Iranian election law requires a candidate to get over 50 percent of the vote to avoid a runoff. In results released Saturday, Pezeshkian got 10.4 million votes while Jalili received 9.4 million. Parliament speaker Mohammad Bagher Qalibaf came in third with 3.3 million, while Shiite cleric Mostafa Pourmohammadi had over 206,000.
Most voters for Qalibaf, a former general in Iran’s paramilitary Revolutionary Guard and national police chief known for his crackdowns against students and for corruption allegations, likely will break for Jalili after Qalibaf endorsed him, analysts say. That has put Jalili, a 58-year-old known as the “Living Martyr” for losing a leg in the 1980s Iran-Iraq war, in the lead position for the runoff.
But his recalcitrant reputation among Western diplomats during negotiations over Iran’s nuclear program is paired with concern at home over his views. One politician who has aligned himself with the moderates, former Iranian Information and Communications Technology Minister Mohammad Javad Azari Jahromi, put the choice between Jalili and Pezeshkian more starkly.
“We will not let Iran fall into the hands of the Taliban,” he wrote on social platform X.
But even such dark warnings seemingly failed to have an effect. On the streets of Tehran after the June 28 vote, many said they didn’t care about the election.
“I did not vote, as former presidents failed to realize their promises,” said Ahmad Taheri, a 27-year-old psychology student. “I will not vote this coming Friday either.”
Mohammad Ali Robati, a 43-year-old electronic engineer and a father of two, said Iranian officials’ apparent indifference to people’s economic pressures caused him not to vote.
“After years of economic difficulties, I have no interest in politics,” Robati said, though he held out the possibility of voting Friday.
At the time of Iran’s 2015 nuclear deal with world powers, the exchange rate for Iran’s currency was 32,000 rials to $1. Today, it’s 617,000 rials to $1 — and many have found the value of their bank accounts, retirement funds and other holdings gouged by years of depreciation. It’s nearing its record low of 700,000 rials, briefly reached after Iran’s unprecedented direct attack on Israel in April.

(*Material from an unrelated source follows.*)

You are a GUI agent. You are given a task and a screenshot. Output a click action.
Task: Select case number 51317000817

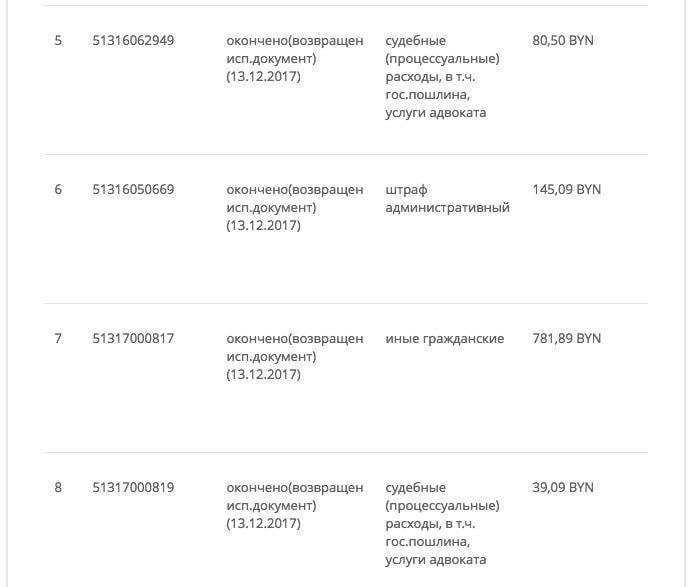pos(133,338)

Meanwhile, anger over Amini’s death in September 2022 persists. Her death, in which United Nations investigators said Iran’s government was responsible for the “physical violence” that led to it, sparked months of protests and a security crackdown that killed more than 500 people and saw over 22,000 detained. Less than two years later, hard-liners within Iran’s theocracy have pressed forward with a renewed hijab crackdown.
“The voter participation levels and blank ballots represented a repudiation of regime policies, particularly its crackdown on critics and women who refuse to comply with laws requiring full head covering,” the New York-based Soufan Center think tank said in an analysis Monday.
Pezeshkian has written on X that his government would resist the police enforcement of the hijab along with restrictions on the Internet. However, Tahereh Namazi, a 31-year-old mathematics teacher, said she didn’t vote because neither candidate made a clear pledge on those issues.
Those who didn’t vote and spoke to the AP described their decision as their own, not part of an organized boycott.
Whether voters heed Pezeshkian on Friday remains in question. In recent days, he has repeatedly cited the story of the “selfless farmer,” a tale told to nearly every Iranian child at school about a farmer in 1961 who stripped off his own shirt and set it ablaze to warn a train about boulders blocking the tracks.
Those not taking part in the election believe the train has already crashed.